• [WRITTEN PROBLEM] Rewrite the records below as a JSON list of strings, with each line as its own string and blank lines left out.

── GIVEN DATA ──

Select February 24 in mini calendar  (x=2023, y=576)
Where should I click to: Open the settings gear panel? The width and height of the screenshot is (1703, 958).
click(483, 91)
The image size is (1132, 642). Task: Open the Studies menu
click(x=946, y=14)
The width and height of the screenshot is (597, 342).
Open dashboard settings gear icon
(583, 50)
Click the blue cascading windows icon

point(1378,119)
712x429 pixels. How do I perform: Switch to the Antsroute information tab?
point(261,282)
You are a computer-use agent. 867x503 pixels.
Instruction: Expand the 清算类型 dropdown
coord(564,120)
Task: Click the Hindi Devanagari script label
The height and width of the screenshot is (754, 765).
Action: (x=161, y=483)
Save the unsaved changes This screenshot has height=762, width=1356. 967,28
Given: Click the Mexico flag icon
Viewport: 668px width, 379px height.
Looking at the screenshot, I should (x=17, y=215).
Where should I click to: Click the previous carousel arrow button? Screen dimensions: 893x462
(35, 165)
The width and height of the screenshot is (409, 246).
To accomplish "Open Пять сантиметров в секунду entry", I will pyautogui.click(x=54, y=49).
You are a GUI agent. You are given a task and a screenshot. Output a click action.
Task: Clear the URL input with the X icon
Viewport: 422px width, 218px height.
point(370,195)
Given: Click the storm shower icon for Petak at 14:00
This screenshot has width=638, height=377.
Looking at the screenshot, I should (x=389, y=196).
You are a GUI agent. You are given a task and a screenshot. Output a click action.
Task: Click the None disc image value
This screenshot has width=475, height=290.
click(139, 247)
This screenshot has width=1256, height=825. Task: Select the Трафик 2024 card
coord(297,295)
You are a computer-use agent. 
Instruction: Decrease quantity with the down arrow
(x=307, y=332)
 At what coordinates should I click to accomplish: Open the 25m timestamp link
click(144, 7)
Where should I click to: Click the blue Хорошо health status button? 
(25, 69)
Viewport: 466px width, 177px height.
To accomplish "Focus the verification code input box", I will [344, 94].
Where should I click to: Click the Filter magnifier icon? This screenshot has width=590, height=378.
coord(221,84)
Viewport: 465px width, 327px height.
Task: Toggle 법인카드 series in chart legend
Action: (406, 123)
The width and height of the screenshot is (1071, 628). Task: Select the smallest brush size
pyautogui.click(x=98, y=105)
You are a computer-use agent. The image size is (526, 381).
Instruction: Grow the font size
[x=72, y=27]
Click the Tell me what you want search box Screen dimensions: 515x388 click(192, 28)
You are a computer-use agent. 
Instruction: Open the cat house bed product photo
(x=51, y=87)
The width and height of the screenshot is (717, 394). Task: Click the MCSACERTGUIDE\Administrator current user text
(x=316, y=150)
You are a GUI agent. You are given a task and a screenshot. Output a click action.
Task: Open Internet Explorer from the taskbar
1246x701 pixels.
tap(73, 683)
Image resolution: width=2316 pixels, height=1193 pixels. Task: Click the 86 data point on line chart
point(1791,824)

───

• [RESULT FOR THIS EXERCISE]
[
  "Select February 24 in mini calendar  (x=2023, y=576)",
  "Where should I click to: Open the settings gear panel? The width and height of the screenshot is (1703, 958).",
  "click(483, 91)",
  "The image size is (1132, 642). Task: Open the Studies menu",
  "click(x=946, y=14)",
  "The width and height of the screenshot is (597, 342).",
  "Open dashboard settings gear icon",
  "(583, 50)",
  "Click the blue cascading windows icon",
  "point(1378,119)",
  "712x429 pixels. How do I perform: Switch to the Antsroute information tab?",
  "point(261,282)",
  "You are a computer-use agent. 867x503 pixels.",
  "Instruction: Expand the 清算类型 dropdown",
  "coord(564,120)",
  "Task: Click the Hindi Devanagari script label",
  "The height and width of the screenshot is (754, 765).",
  "Action: (x=161, y=483)",
  "Save the unsaved changes This screenshot has height=762, width=1356. 967,28",
  "Given: Click the Mexico flag icon",
  "Viewport: 668px width, 379px height.",
  "Looking at the screenshot, I should (x=17, y=215).",
  "Where should I click to: Click the previous carousel arrow button? Screen dimensions: 893x462",
  "(35, 165)",
  "The width and height of the screenshot is (409, 246).",
  "To accomplish \"Open Пять сантиметров в секунду entry\", I will pyautogui.click(x=54, y=49).",
  "You are a GUI agent. You are given a task and a screenshot. Output a click action.",
  "Task: Clear the URL input with the X icon",
  "Viewport: 422px width, 218px height.",
  "point(370,195)",
  "Given: Click the storm shower icon for Petak at 14:00",
  "This screenshot has width=638, height=377.",
  "Looking at the screenshot, I should (x=389, y=196).",
  "You are a GUI agent. You are given a task and a screenshot. Output a click action.",
  "Task: Click the None disc image value",
  "This screenshot has width=475, height=290.",
  "click(139, 247)",
  "This screenshot has width=1256, height=825. Task: Select the Трафик 2024 card",
  "coord(297,295)",
  "You are a computer-use agent. ",
  "Instruction: Decrease quantity with the down arrow",
  "(x=307, y=332)",
  " At what coordinates should I click to accomplish: Open the 25m timestamp link",
  "click(144, 7)",
  "Where should I click to: Click the blue Хорошо health status button? ",
  "(25, 69)",
  "Viewport: 466px width, 177px height.",
  "To accomplish \"Focus the verification code input box\", I will [344, 94].",
  "Where should I click to: Click the Filter magnifier icon? This screenshot has width=590, height=378.",
  "coord(221,84)",
  "Viewport: 465px width, 327px height.",
  "Task: Toggle 법인카드 series in chart legend",
  "Action: (406, 123)",
  "The width and height of the screenshot is (1071, 628). Task: Select the smallest brush size",
  "pyautogui.click(x=98, y=105)",
  "You are a computer-use agent. The image size is (526, 381).",
  "Instruction: Grow the font size",
  "[x=72, y=27]",
  "Click the Tell me what you want search box Screen dimensions: 515x388 click(192, 28)",
  "You are a computer-use agent. ",
  "Instruction: Open the cat house bed product photo",
  "(x=51, y=87)",
  "The width and height of the screenshot is (717, 394). Task: Click the MCSACERTGUIDE\\Administrator current user text",
  "(x=316, y=150)",
  "You are a GUI agent. You are given a task and a screenshot. Output a click action.",
  "Task: Open Internet Explorer from the taskbar",
  "1246x701 pixels.",
  "tap(73, 683)",
  "Image resolution: width=2316 pixels, height=1193 pixels. Task: Click the 86 data point on line chart",
  "point(1791,824)"
]